■ Your task: At the line containing "Open the engines CPU chip icon", begin an exact copy of the lines below and continue through the final one, with no pictures.

-------

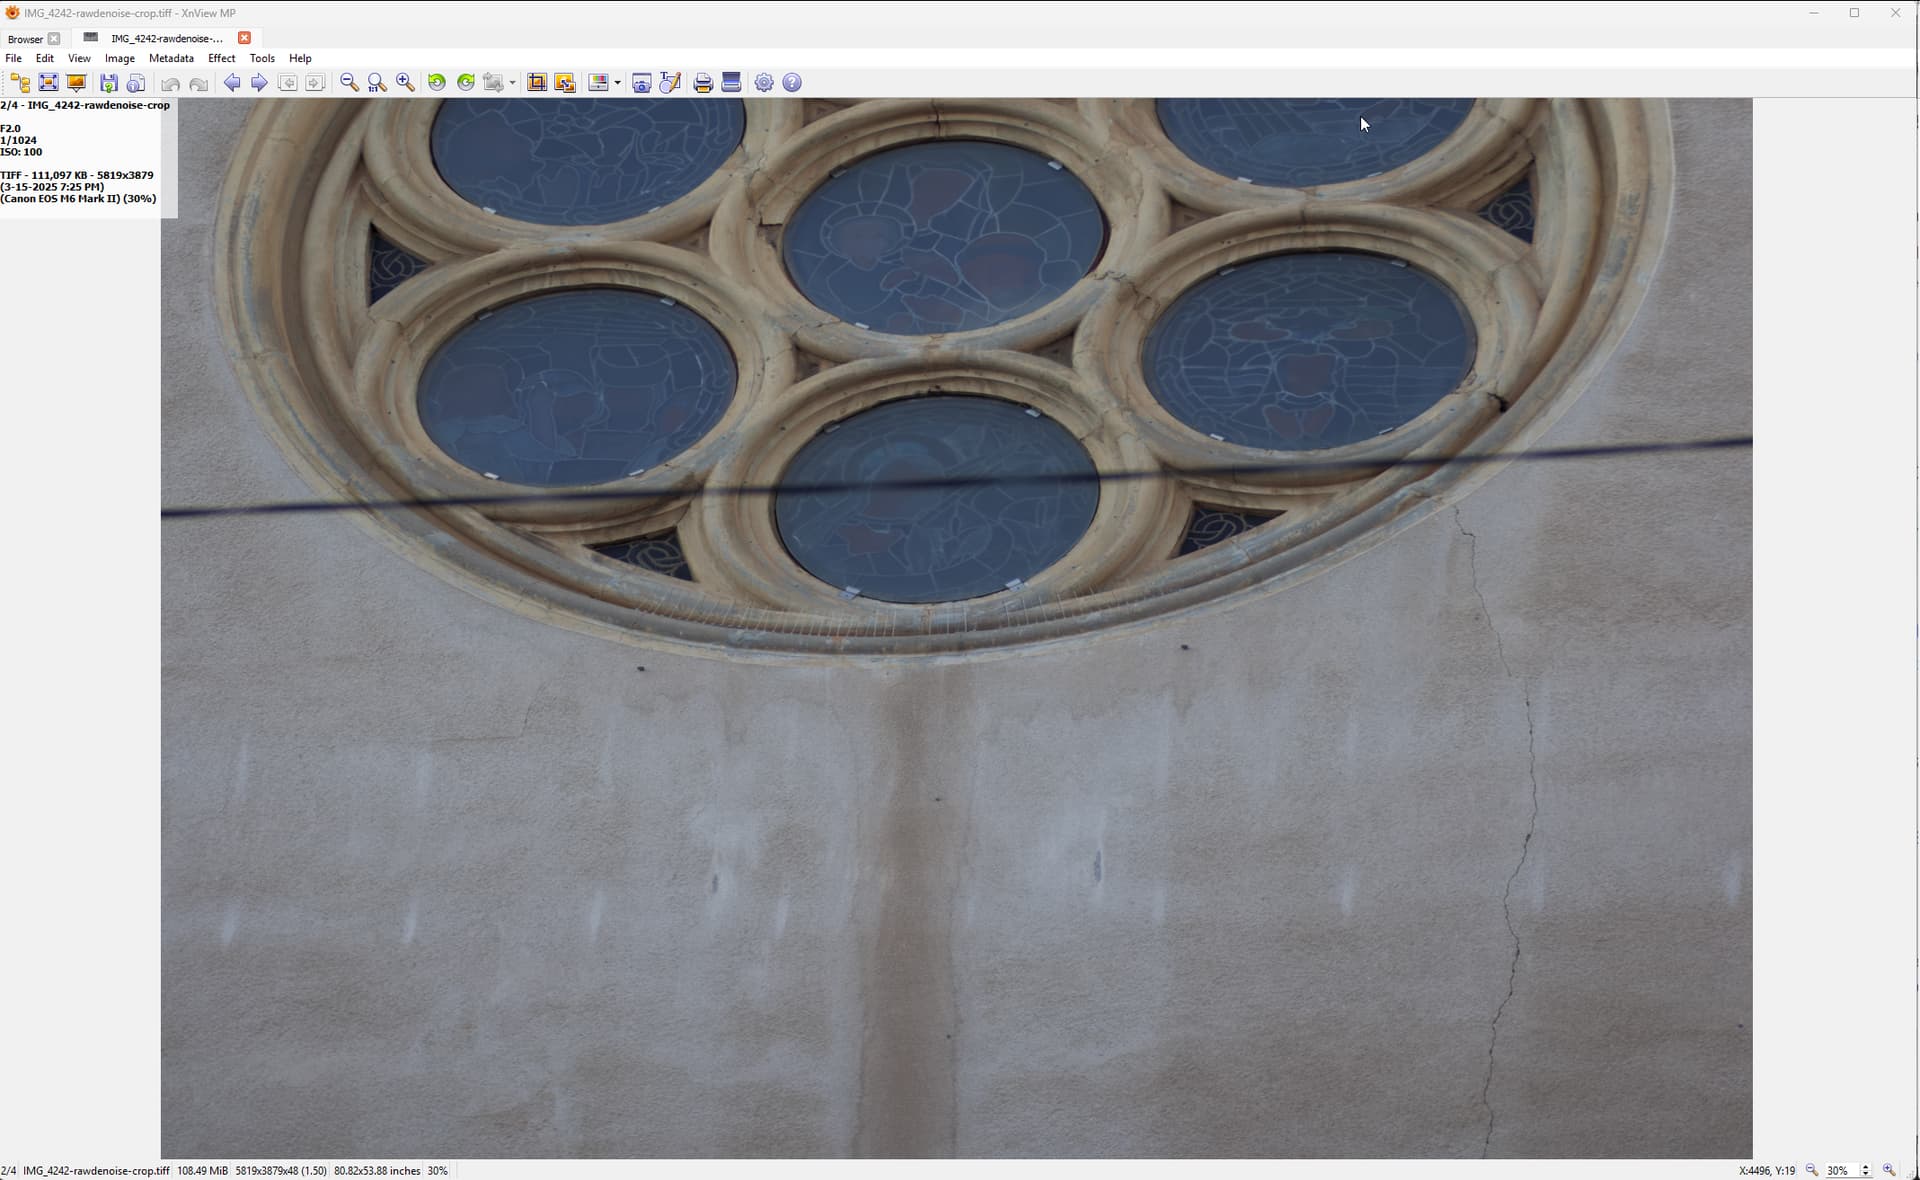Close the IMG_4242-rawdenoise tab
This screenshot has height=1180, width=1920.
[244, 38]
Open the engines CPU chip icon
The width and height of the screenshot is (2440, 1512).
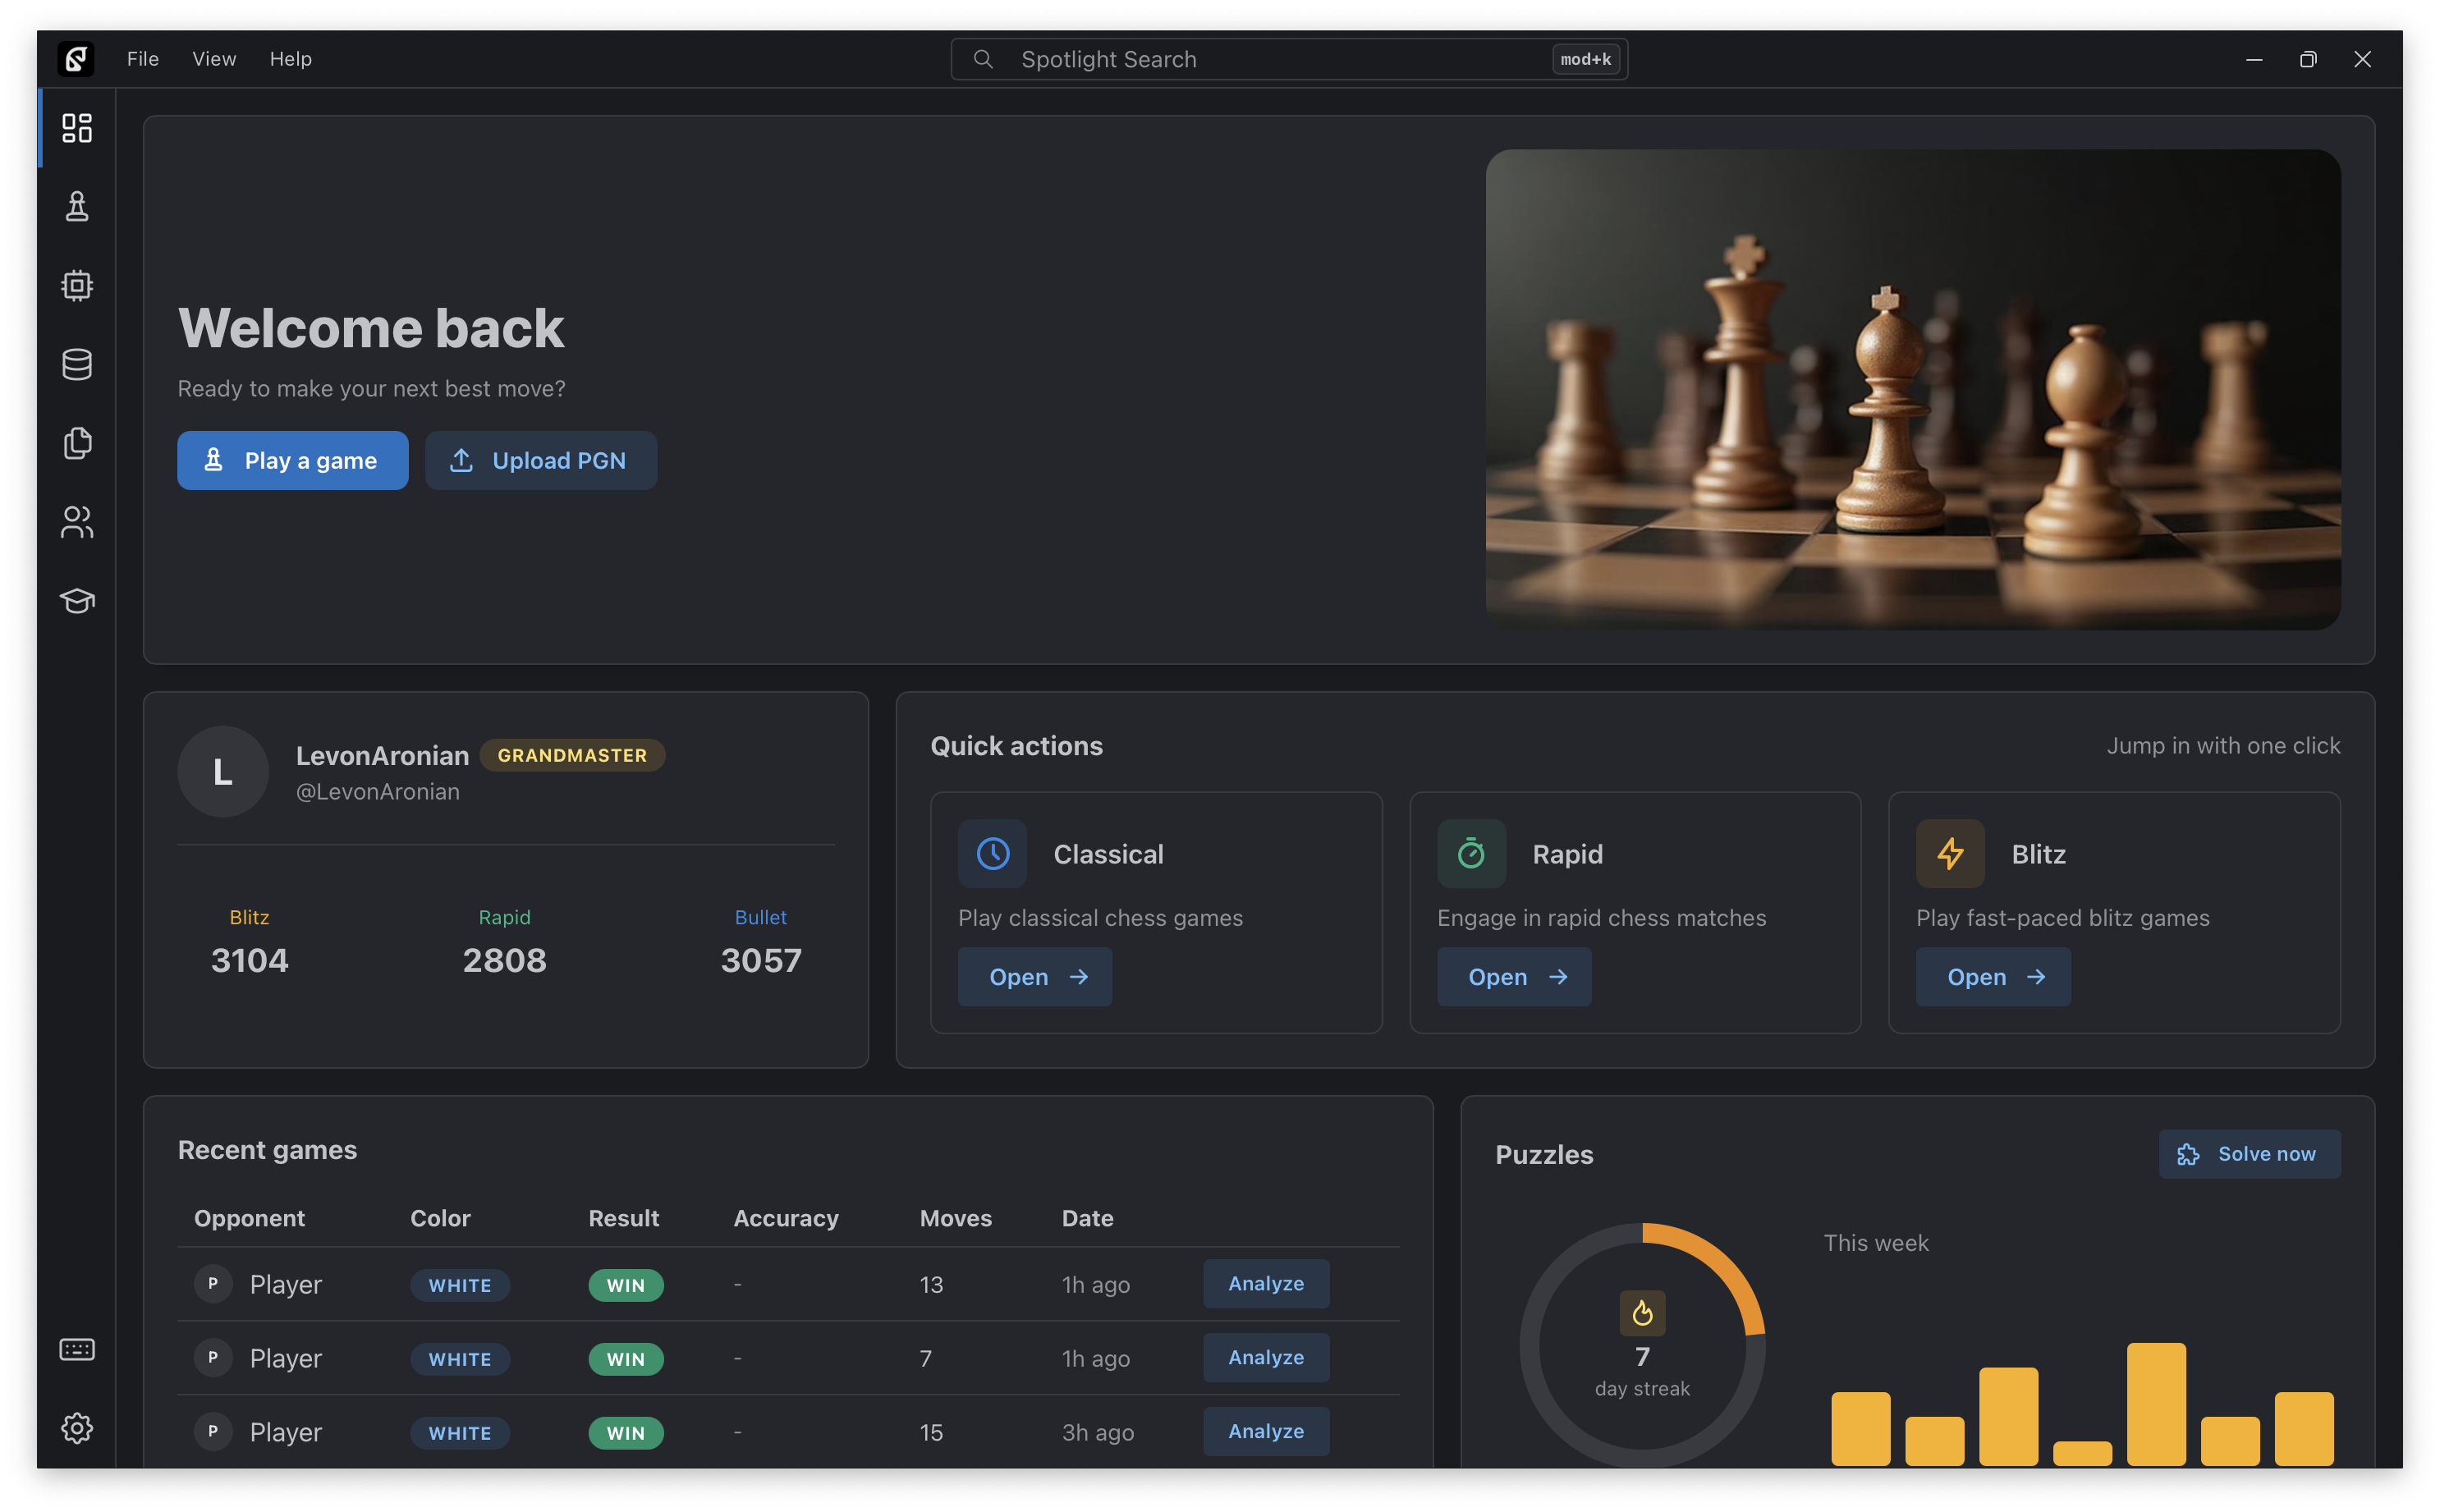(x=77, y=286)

-------

■ Solution to this task:
Open the engines CPU chip icon
The width and height of the screenshot is (2440, 1512).
(x=77, y=286)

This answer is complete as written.